··· Record excerpts ···

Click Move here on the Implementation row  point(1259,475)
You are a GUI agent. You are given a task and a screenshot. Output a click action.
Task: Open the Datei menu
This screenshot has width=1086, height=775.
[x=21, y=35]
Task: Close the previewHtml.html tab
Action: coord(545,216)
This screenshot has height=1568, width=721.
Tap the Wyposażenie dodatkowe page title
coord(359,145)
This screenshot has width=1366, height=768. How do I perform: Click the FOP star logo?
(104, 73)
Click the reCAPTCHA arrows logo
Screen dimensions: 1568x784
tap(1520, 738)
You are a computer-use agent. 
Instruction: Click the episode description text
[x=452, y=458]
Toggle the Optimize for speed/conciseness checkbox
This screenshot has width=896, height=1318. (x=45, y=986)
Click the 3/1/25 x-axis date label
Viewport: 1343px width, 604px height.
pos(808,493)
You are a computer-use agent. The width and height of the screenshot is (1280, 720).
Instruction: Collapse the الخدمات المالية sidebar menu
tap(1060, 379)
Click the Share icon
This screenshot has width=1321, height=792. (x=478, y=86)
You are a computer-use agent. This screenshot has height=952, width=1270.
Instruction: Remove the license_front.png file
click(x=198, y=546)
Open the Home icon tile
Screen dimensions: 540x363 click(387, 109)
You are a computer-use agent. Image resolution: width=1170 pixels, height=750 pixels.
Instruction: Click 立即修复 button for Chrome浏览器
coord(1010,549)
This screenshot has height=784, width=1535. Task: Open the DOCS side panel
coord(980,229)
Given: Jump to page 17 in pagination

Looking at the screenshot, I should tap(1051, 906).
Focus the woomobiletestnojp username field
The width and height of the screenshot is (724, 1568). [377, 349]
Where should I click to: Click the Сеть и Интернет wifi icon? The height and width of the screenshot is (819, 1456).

···

## Exercise directions
Rewrite the lines of the records above as a numbered list, omitting any blank lines.

## Output
1. Click Move here on the Implementation row  point(1259,475)
2. You are a GUI agent. You are given a task and a screenshot. Output a click action.
3. Task: Open the Datei menu
4. This screenshot has width=1086, height=775.
5. [x=21, y=35]
6. Task: Close the previewHtml.html tab
7. Action: coord(545,216)
8. This screenshot has height=1568, width=721.
9. Tap the Wyposażenie dodatkowe page title
10. coord(359,145)
11. This screenshot has width=1366, height=768. How do I perform: Click the FOP star logo?
12. (104, 73)
13. Click the reCAPTCHA arrows logo
14. Screen dimensions: 1568x784
15. tap(1520, 738)
16. You are a computer-use agent. 
17. Instruction: Click the episode description text
18. [x=452, y=458]
19. Toggle the Optimize for speed/conciseness checkbox
20. This screenshot has width=896, height=1318. (x=45, y=986)
21. Click the 3/1/25 x-axis date label
22. Viewport: 1343px width, 604px height.
23. pos(808,493)
24. You are a computer-use agent. The width and height of the screenshot is (1280, 720).
25. Instruction: Collapse the الخدمات المالية sidebar menu
26. tap(1060, 379)
27. Click the Share icon
28. This screenshot has width=1321, height=792. (x=478, y=86)
29. You are a computer-use agent. This screenshot has height=952, width=1270.
30. Instruction: Remove the license_front.png file
31. click(x=198, y=546)
32. Open the Home icon tile
33. Screen dimensions: 540x363 click(387, 109)
34. You are a computer-use agent. Image resolution: width=1170 pixels, height=750 pixels.
35. Instruction: Click 立即修复 button for Chrome浏览器
36. coord(1010,549)
37. This screenshot has height=784, width=1535. Task: Open the DOCS side panel
38. coord(980,229)
39. Given: Jump to page 17 in pagination
40. Looking at the screenshot, I should tap(1051, 906).
41. Focus the woomobiletestnojp username field
42. The width and height of the screenshot is (724, 1568). [377, 349]
43. Where should I click to: Click the Сеть и Интернет wifi icon? The height and width of the screenshot is (819, 1456).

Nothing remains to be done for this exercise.